The cytogenetic morphology of case A2 was marginally acceptable,reported as an incomplete composite karyotype in the near 4n-ploidy range. S-FISH provided valuable cytogenetic data and explained the inconsistency between the 2.5 DNA index (∼5n) reported by flow cytometry and the limited CC information. S-FISH identified a 4n content for chromosomes 9 and 10 with five chromosome 7 signals, 11 chromosome 8 signals, and six copies of chromosome X (Fig. 2). Suspected structural rearrangements were indicated by the smaller signals and the doublet observed in the probe profile.

The S-FISH result was concordant with classical cytogenetics in case A5; however, like standard FISH, S-FISH detected additional copies of autosomes not found by CC. This discordance was related to the overall complexity and suboptimal chromosome morphology resulting in many unclassified marker chromosomes. S-FISH did successfully detect the multiple copies of chromosome 7 that CC and FISH found, although chromosome 7s were not detected in one interphase cell, possibly because of either poor hybridization of the chromosome 7 probe for that cell or the spatial (three-dimensional) orientation of the cell. Standard FISH detected tumor cell populations with tetrasomy and pentasomy for chromosome 7 not detected by the other two methods. This inconsistency was apparently because of the larger sampling size(200 cells) of standard FISH. Although a five-cell screen was proposed for this study, the number of cells to be analyzed by S-FISH should be customized to answer the objectives of the research or clinical investigation, e.g., a minimal residual study would require a larger sample size than a study designed to confirm clonality.

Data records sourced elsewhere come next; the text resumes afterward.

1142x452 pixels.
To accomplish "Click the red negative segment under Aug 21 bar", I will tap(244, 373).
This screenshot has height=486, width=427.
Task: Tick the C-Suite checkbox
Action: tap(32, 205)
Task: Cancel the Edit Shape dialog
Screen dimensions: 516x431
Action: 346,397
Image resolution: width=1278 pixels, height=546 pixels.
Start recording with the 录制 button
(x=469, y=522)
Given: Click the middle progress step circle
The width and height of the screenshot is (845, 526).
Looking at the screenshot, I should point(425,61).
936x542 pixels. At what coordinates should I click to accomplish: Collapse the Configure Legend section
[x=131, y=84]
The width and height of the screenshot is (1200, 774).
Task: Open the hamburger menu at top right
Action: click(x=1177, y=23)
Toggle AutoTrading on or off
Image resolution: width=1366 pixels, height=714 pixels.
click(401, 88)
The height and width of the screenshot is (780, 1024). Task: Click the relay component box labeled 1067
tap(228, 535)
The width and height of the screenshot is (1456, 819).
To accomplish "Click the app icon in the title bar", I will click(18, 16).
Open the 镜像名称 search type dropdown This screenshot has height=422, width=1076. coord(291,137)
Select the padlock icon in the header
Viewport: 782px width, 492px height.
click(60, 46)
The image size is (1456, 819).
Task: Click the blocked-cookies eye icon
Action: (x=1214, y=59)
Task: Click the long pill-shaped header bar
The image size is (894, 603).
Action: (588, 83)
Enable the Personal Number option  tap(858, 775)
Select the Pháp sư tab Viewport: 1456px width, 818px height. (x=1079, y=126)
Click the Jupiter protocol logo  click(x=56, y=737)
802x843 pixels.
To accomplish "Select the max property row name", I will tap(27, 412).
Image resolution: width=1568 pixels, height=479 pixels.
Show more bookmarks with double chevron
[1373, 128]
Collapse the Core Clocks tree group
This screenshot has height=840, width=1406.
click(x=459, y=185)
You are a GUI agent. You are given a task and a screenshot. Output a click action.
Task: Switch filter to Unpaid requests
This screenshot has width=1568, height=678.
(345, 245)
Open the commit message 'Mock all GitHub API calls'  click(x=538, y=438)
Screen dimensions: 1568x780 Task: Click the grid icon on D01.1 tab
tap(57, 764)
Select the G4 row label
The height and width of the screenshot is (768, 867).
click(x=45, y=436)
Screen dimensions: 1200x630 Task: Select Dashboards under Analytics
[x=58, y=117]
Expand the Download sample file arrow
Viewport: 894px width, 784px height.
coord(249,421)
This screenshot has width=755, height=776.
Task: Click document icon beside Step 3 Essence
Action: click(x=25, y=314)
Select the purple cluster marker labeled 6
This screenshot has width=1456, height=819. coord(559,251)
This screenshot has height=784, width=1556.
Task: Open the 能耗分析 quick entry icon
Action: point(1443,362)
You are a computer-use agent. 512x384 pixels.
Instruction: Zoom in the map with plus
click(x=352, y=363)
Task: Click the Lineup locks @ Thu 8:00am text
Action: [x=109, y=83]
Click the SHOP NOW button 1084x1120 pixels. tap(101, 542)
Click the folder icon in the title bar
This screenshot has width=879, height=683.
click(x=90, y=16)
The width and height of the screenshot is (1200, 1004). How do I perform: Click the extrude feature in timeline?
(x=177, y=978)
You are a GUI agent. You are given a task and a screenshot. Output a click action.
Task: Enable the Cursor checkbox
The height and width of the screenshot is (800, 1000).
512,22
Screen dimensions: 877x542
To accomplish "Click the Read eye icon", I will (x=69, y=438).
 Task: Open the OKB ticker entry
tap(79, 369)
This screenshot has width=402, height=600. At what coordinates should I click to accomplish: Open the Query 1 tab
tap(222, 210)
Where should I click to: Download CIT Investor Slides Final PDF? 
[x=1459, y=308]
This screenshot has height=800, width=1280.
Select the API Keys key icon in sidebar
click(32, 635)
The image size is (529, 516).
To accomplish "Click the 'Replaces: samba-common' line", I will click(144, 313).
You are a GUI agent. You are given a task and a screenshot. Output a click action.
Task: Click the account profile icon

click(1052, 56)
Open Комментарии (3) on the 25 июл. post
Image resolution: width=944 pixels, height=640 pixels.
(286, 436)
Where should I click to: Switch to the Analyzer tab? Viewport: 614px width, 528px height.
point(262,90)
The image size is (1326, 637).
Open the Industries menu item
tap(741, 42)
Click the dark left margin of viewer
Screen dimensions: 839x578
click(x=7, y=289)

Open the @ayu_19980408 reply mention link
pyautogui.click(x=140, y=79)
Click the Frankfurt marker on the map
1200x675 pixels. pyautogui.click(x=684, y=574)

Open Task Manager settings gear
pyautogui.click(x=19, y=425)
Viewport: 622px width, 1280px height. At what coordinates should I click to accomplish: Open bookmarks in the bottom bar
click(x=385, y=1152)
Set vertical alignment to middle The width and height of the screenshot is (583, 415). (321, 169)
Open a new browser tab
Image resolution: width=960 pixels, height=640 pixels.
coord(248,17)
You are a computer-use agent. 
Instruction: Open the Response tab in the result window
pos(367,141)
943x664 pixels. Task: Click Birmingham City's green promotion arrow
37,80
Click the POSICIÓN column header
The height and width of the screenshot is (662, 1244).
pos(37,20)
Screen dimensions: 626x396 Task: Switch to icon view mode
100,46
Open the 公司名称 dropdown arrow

Monosomy X and 10 were easily identified by S-FISH in the hypodiploid breast tumor (case A6); however, the complexity of the tumor karyotype,with structural aberrations for every chromosome with the exception of chromosome 2, was not evident. As a potentially significant clinical tool, a breast cancer S-FISH probe panel should be optimized to evaluate commonly observed genetic aberrations associated with tumor progression or a poor response to therapy such as loss of 1p, gain of 1q, loss of TP53, amplification of Her-2/neu at 17q12, CCND1/EMS1 at 11q13, and 20q13.2 (ZNF217/NABC1; Ref. 3, 13).

S-FISH in Bladder Specimens.

FISH has proven to be a powerful technique for predicting recurrence of bladder cancer in noncycling, exfoliated cells from bladder irrigations(14, 15, 16). Accordingly, S-FISH was performed using the residual cytogenetic cell pellets from 10 bladder washings (cases B1-B5, B7-B10, and B12) and two bladder tumors (cases B6 and B11). S-FISH and standard dual color FISH were concordant in 11 of 12 cases(cases B1-B11; Table 3). Neither standard FISH nor S-FISH detected numeric aberrations in cases B1-B4. In case B5, FISH and S-FISH identified the loss of chromosome 9 as the sole numeric aberration. No mitotic cells were observed in case B6 by CC; however, using the residual cell pellet,trisomy 9 was identified by S-FISH and confirmed by standard FISH.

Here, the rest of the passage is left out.